Exercise — Using the entries below, write out the line with "NetBeans (7, 2116)", the line with "windows (7, 2344)", and every line in between, exactly as each is written.

Record set —
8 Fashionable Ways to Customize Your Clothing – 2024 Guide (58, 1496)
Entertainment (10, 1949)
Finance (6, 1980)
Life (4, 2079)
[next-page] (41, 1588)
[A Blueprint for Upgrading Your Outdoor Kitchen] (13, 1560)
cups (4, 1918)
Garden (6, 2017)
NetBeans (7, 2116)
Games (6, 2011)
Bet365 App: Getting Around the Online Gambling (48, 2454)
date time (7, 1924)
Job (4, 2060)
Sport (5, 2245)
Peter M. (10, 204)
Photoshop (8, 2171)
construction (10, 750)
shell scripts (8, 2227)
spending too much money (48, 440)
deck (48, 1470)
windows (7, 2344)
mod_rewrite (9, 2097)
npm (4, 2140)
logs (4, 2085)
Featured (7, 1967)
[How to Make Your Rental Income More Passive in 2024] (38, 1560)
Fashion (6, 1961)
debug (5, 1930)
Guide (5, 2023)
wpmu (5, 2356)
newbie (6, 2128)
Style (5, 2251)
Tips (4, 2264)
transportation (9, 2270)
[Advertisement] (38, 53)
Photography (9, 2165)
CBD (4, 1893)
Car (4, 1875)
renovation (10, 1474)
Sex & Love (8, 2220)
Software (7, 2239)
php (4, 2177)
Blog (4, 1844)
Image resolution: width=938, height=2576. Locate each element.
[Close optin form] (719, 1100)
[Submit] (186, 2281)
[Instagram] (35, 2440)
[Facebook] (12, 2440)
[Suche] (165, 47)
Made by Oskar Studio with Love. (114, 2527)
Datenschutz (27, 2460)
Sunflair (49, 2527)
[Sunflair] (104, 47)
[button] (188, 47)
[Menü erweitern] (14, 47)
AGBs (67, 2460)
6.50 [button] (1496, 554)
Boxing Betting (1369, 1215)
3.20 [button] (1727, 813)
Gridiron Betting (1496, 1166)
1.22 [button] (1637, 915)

Answer for the task —
NetBeans (7, 2116)
Games (6, 2011)
Bet365 App: Getting Around the Online Gambling (48, 2454)
date time (7, 1924)
Job (4, 2060)
Sport (5, 2245)
Peter M. (10, 204)
Photoshop (8, 2171)
construction (10, 750)
shell scripts (8, 2227)
spending too much money (48, 440)
deck (48, 1470)
windows (7, 2344)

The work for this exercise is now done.